When you meet the old fellow (sic) you could hardly relate that to him, though the phrase ‘old fellow’ is a misnomer here in his case, though he is eighty three. Talking to him, listening to him, watching him relish the third single malt (and nothing more than that) made me feel growing young- sort of aging backwards. At least for the short while he spent with us! After he was gone I began to think of the time spent with him, not many people would challenge you without virtually doing so to take personal responsibility for all that is wrong in your life and everything that is inordinate and derailed in the world. Without saying he conveys the truism that the world is that we create for us individually.

Joe as he is called, perhaps that is a moniker, is a  sprightly  man who would pass off to be in his teens, if his bald-pated  head and furrowed skin doesn’t tell a different story.
I met him some years ago and spent a few minutes with him. His extraordinariness as a person of gaiety touched me then too. I have been since then hearing of him from a friend who introduced me to Joe.

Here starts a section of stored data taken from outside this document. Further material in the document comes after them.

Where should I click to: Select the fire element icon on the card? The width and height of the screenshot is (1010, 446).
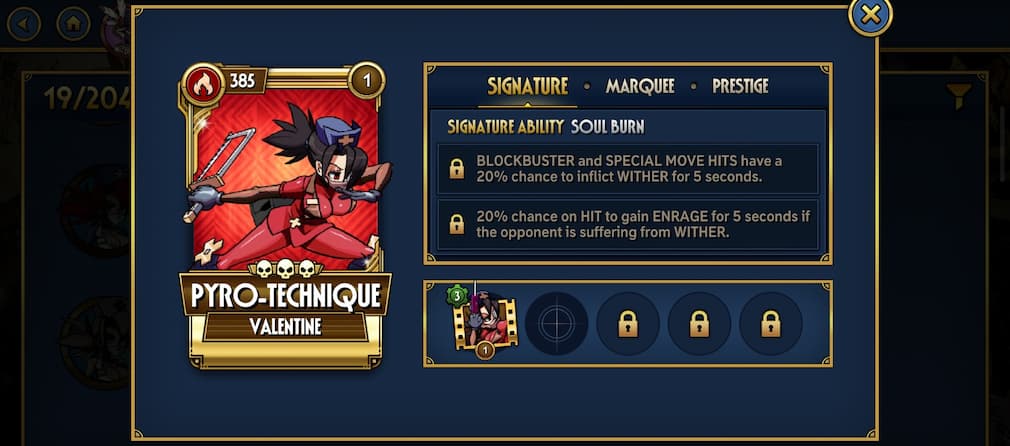point(203,84)
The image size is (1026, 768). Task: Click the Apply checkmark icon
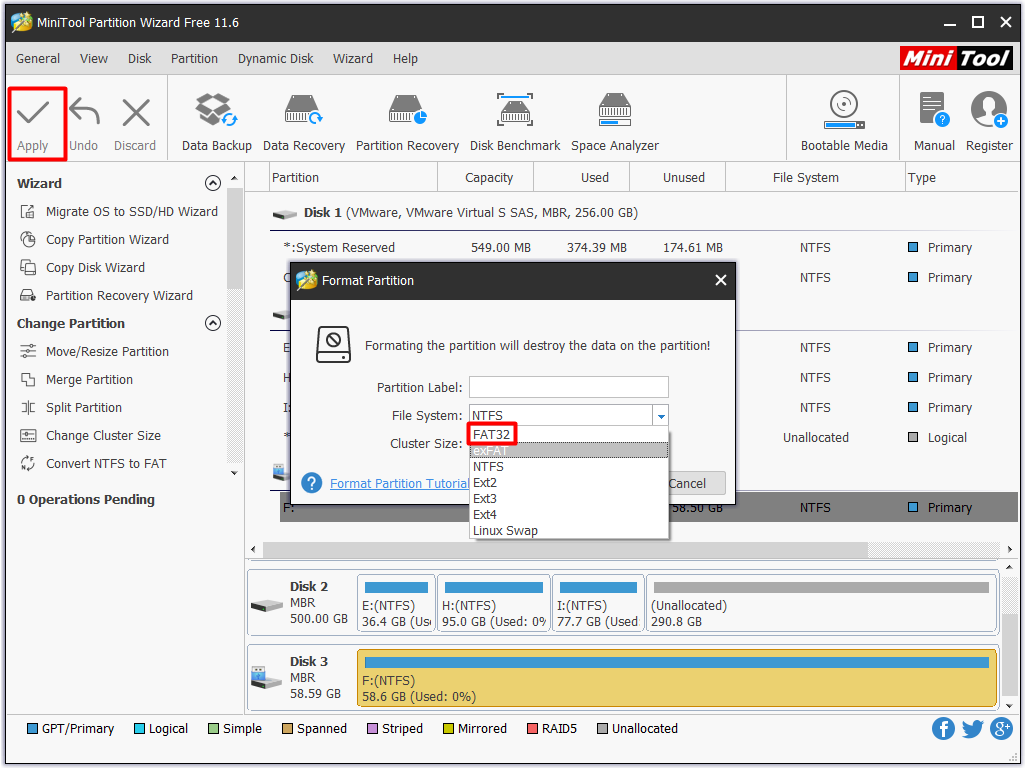point(33,114)
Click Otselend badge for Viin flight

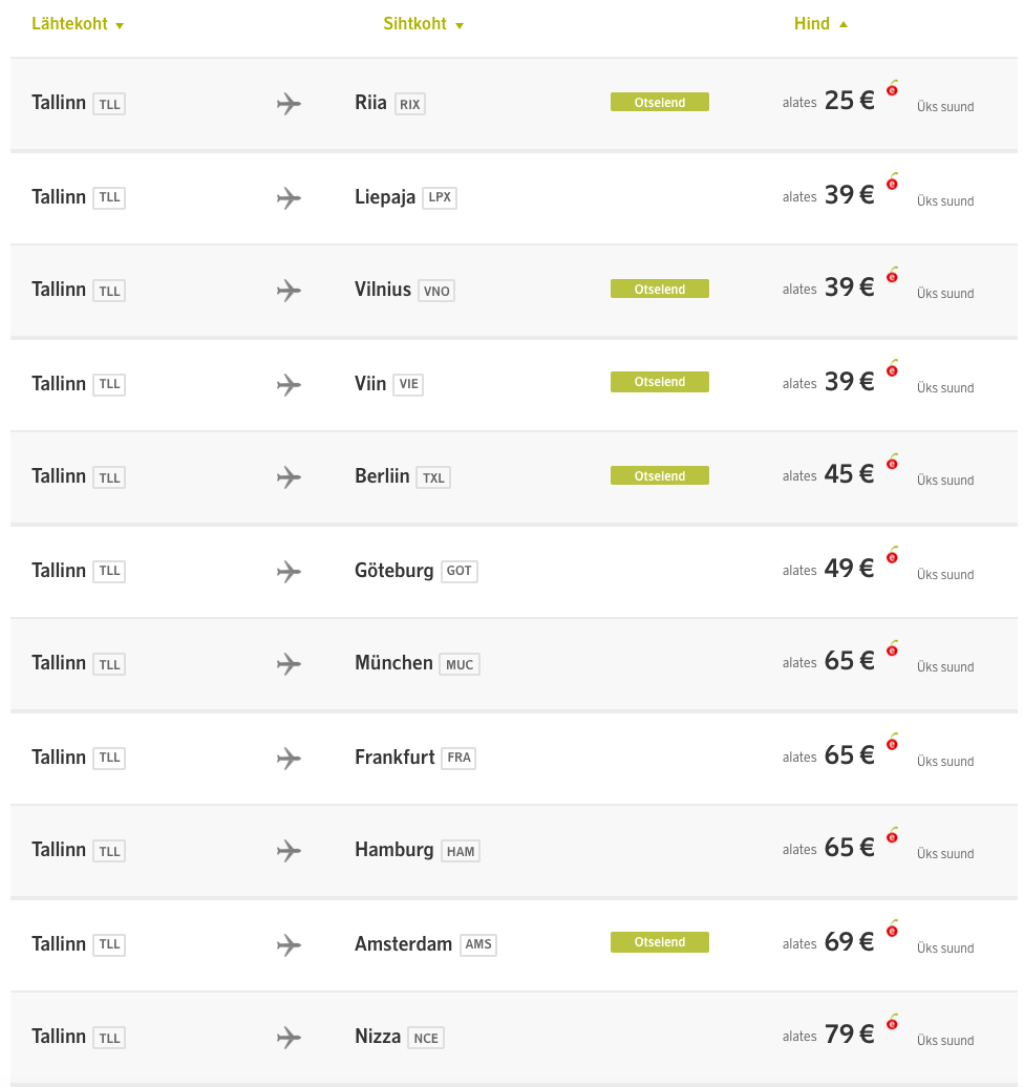pos(659,382)
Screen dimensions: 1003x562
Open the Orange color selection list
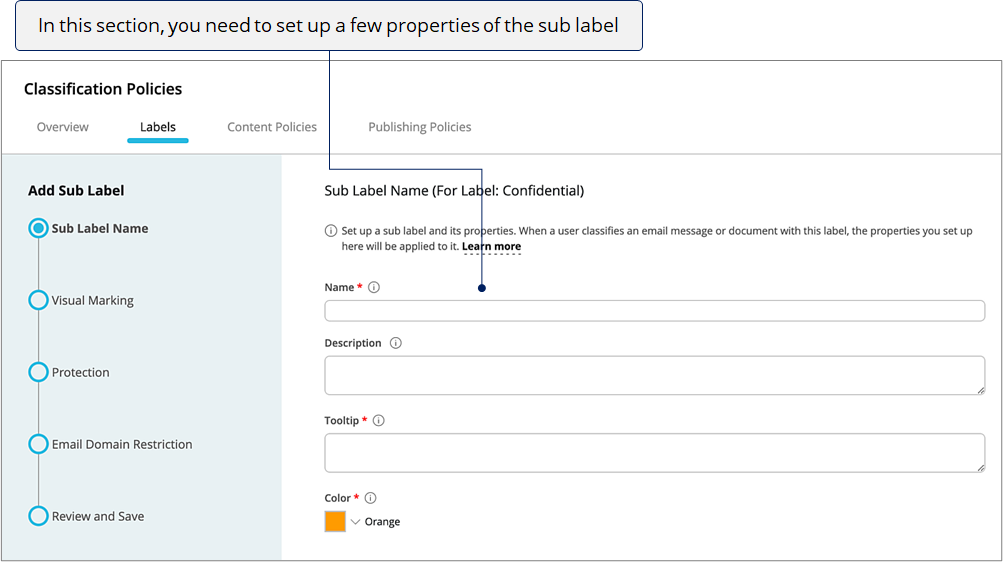pyautogui.click(x=383, y=522)
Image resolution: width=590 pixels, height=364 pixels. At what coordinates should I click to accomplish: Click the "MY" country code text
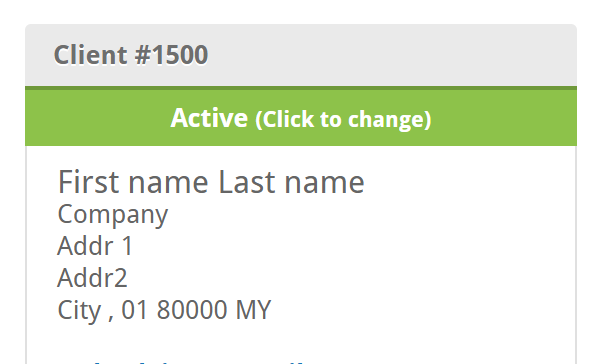(x=253, y=310)
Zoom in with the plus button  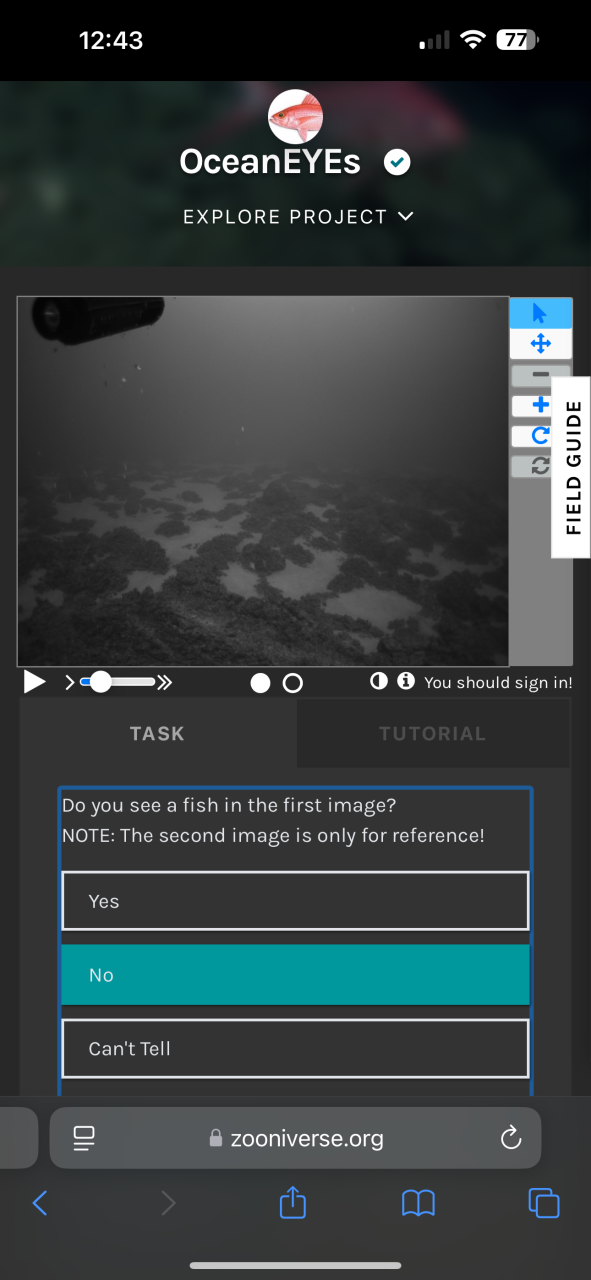541,405
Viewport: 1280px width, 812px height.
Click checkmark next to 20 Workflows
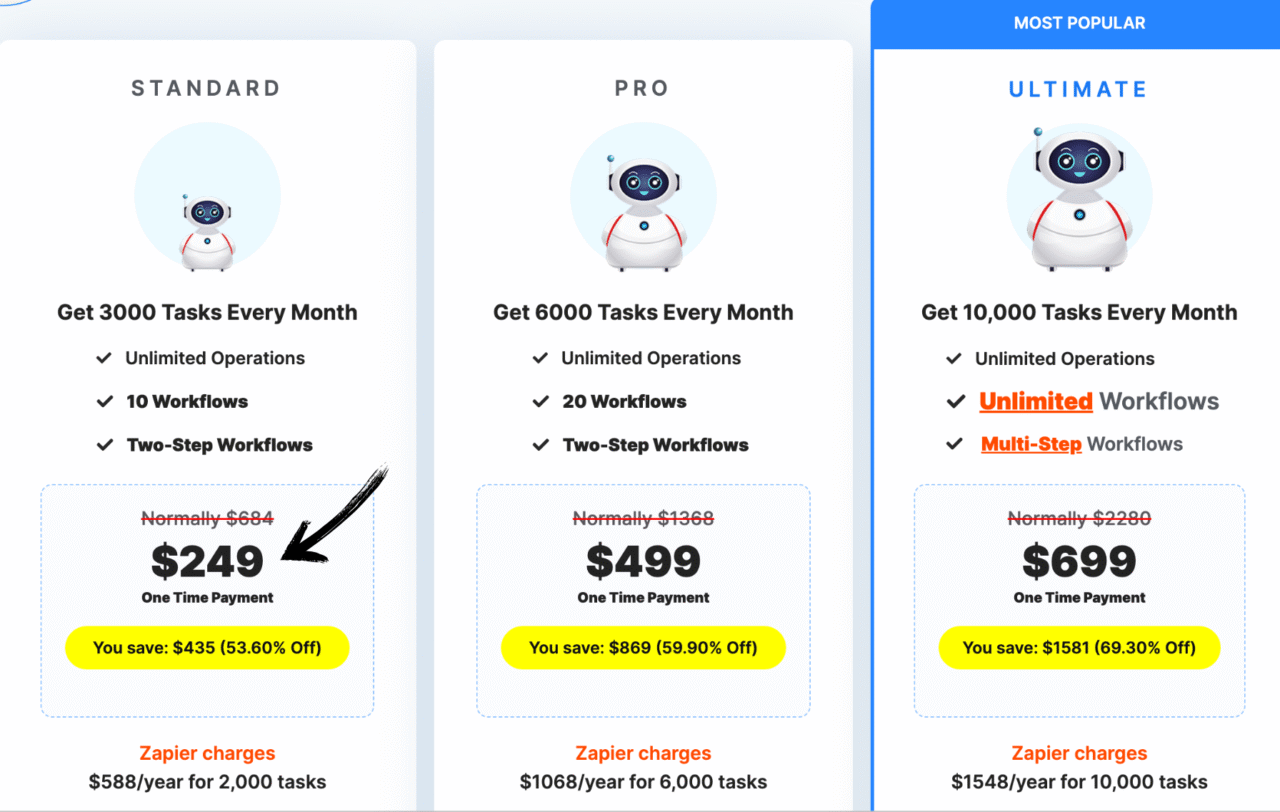[x=540, y=401]
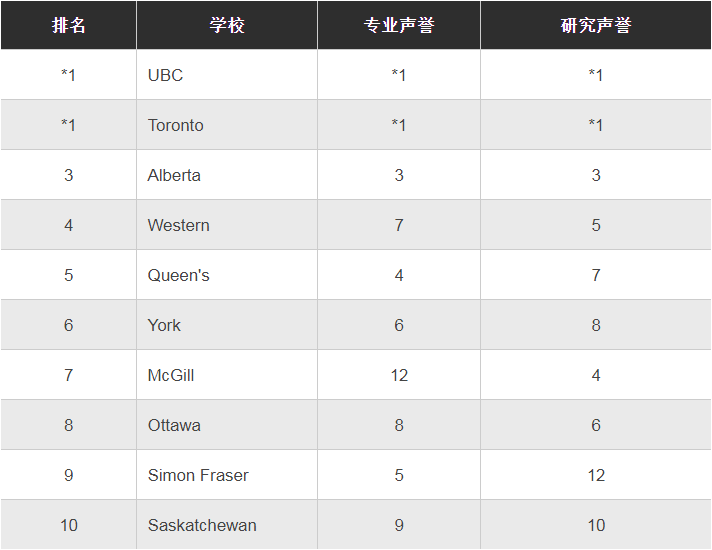Click McGill's professional reputation value 12
The height and width of the screenshot is (550, 712).
[x=399, y=375]
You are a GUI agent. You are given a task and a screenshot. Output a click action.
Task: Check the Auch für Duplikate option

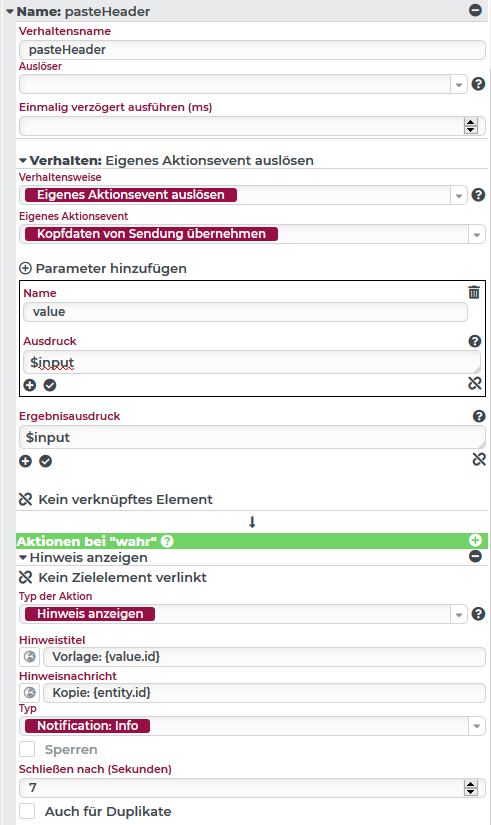(x=27, y=811)
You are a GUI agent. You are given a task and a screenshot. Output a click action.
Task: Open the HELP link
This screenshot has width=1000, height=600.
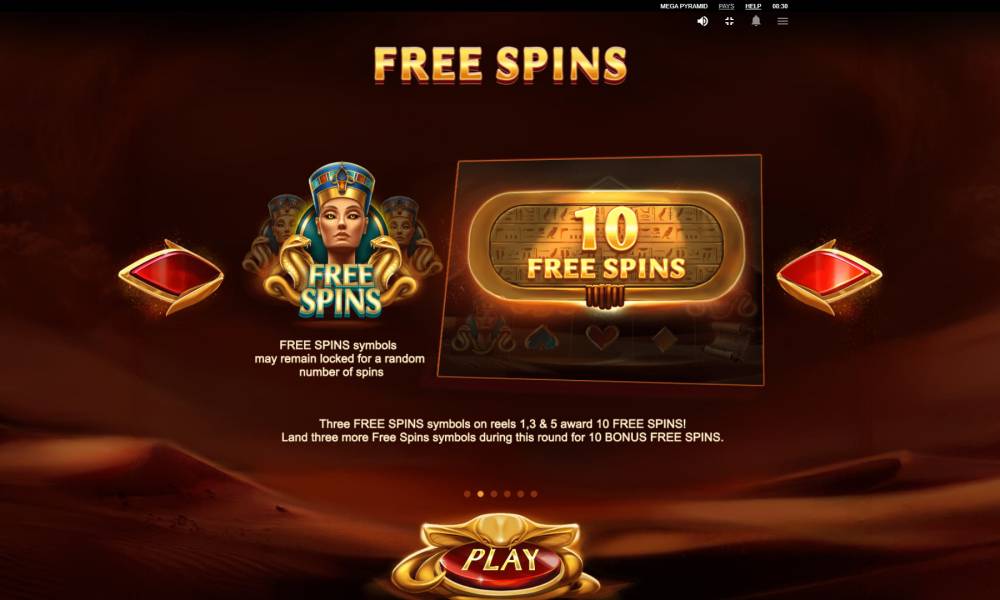click(x=753, y=6)
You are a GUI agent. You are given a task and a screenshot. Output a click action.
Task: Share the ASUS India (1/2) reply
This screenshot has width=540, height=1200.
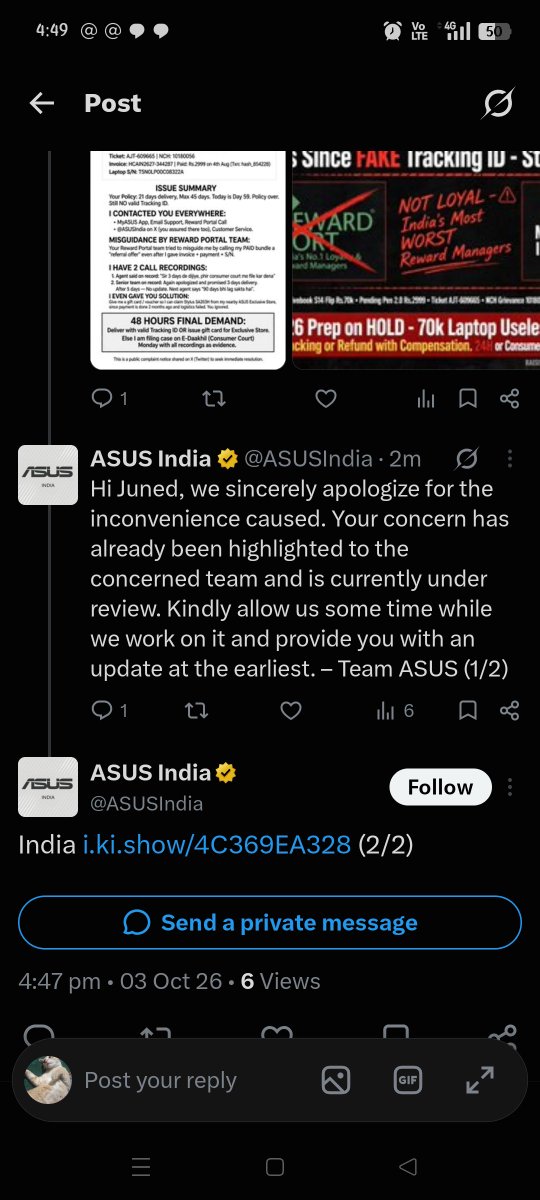[x=509, y=710]
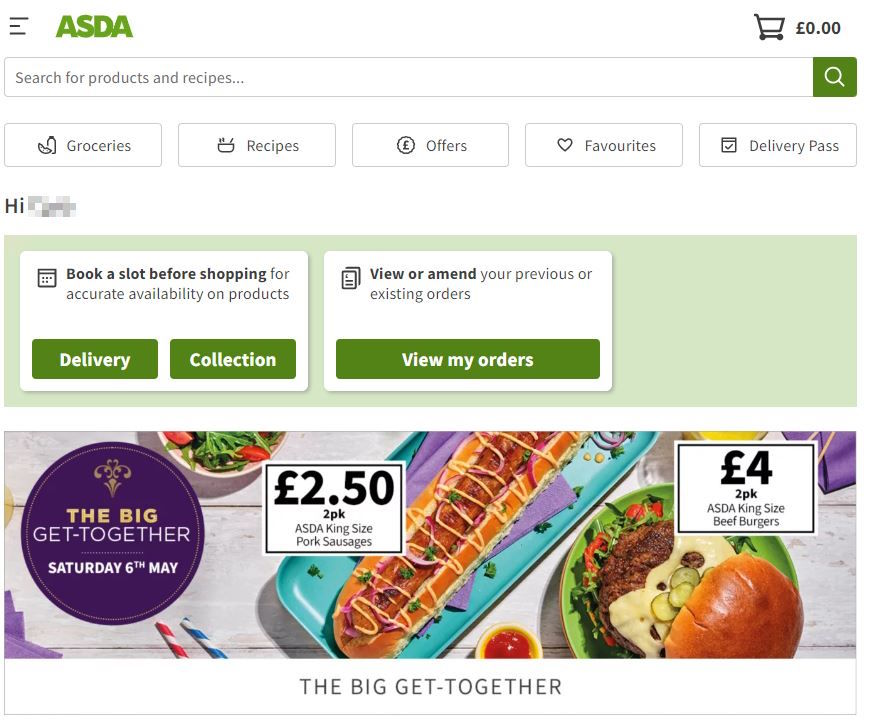Click the pound coin icon in Offers

point(406,145)
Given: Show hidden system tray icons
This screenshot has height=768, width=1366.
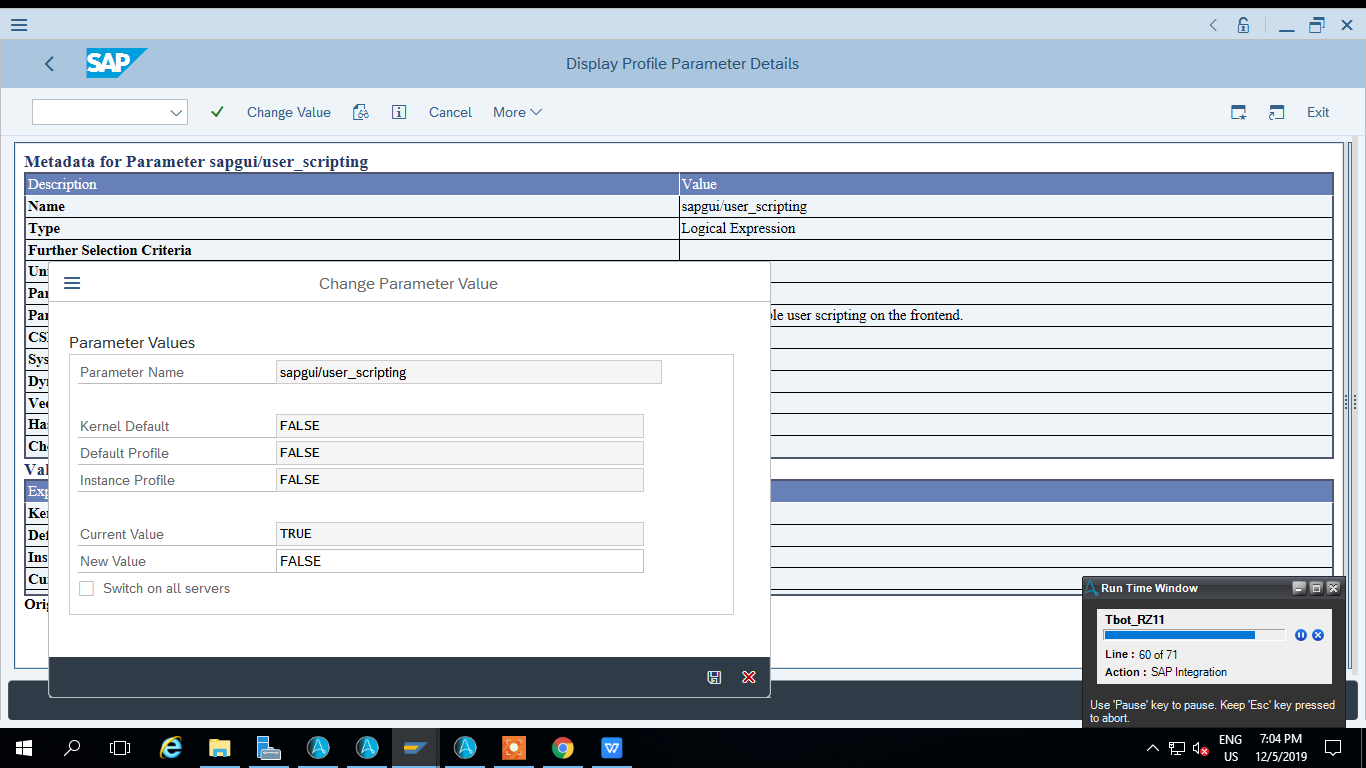Looking at the screenshot, I should pyautogui.click(x=1152, y=748).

Joe lived most part of his adult and student life elsewhere in India, New Delhi and Kashmir being the highlights, I gather. As a young man he represented the Delhi Ranji trophy team in the 1940’s. He reminisced the times when Pataudi ( Sr) was frequent at the nets and the elite social company he kept , mostly flocked by memsahibs. He smiled mischievously while narrating the social high profile life in Lutyen’s Delhi in the 1940’s. He rubbed shoulder with Nehru and shook hands with Lord Mountbatten. His prized possession is the bloodied soil from the spot where Gandhi was shot and killed.

Joe’s father was employed up in north and that took him places, then his own job with a petroleum company made him a Mallu in love with the diversity of India and its varying geographical locations.
I can well presume that he has had his share of adversities personal and external.  While sitting with him I wondered if the aura of optimism and sheer plank of avidity that he stands upon will rub on me and the rest who often find it difficult to be even half alive, let alone to be exuberant and radiating elan vital when confronted even by the shallow irritancy of quotidian life. Robert Prigg says in his book Zen & the Art of Motorcycle Maintenance, “Is it hard?”  “Not if you have the right attitudes”. 

I asked him while he was helping himself with dessert after a good dinner of chicken byriani and chicken grill if he was a believer- if besides the 18 hole game of golf that he ventures to play at early dawn three times  every week, going to church was in his agenda. His reply was a wave of his hand – like you keep away an unwelcome irritant fly and slightly contorting his face he said sternly,"No”. He was not deluded, I found and that must also be the reason for his sprightly mind.